Alex Lifeson is a legend. More importantly, he’s a legend that’s never been afraid of musical change. The early Rush albums introduced fans to a hard edged and very distinctive guitar sound; the classic era of Rush from 1980-91 found him exploring various cleaner sonic textures that were distinctive in a very different way, but equally as cool. His Victor project from 1996 showed how his complex approach could be applied to a whole range of rock moods, and while some of that album’s heavier moments didn’t sit well with everyone, it was a very interesting release.
Envy of None, a slow burning project that began to take shape in 2018, is chiefly considered to be a musical vehicle for Lifeson, but he’s only one part of a brilliant musical jigsaw. Envy of None are a true band in their own right, and their core sound – often driven by the vocals and song writing of Maiah Wynne – owes far more to synth-poppers Metric than anything from the Rush back catalogue. Between some hazy textures and moody hooks contrasted with some dreamy, electronic atmospheres, it presents forty minutes worth of very smart pop and rock.

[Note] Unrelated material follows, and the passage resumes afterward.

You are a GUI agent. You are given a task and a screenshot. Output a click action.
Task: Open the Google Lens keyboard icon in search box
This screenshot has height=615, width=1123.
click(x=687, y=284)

The band’s poppier intents shine very brightly indeed during the opening track ‘Never Said I Love You’ where a pulsing keyboard bass groove underscores a mellow vocal, quickly bringing to mind the best material from the Metric album ‘Fantasies’. Singer Maiah Wynne’s quiet and natural tones are a fantastic fit for the synth pop backdrop, and it really doesn’t take long before the appeal in EON’s pop sounds feel like something you’ve known forever. With a massive, radio friendly chorus thrown into the bargain, this would be an instant winner already, but a brief instrumental break towards the tracks end hints at broader influences when Lifeson drops in a clean guitar against a funky bass (courtesy of ex-Coney Hatch man Andy Curran) and things almost seem to call back to ‘Power Windows’ era Rush very briefly, but through a more modern filter. This brief interlude is far more about nodding to the past with an affectionate smile than any desire to revisit it, though. As the rest of the album demonstrates, Lifeson is more than keen to keep breaking new musical ground.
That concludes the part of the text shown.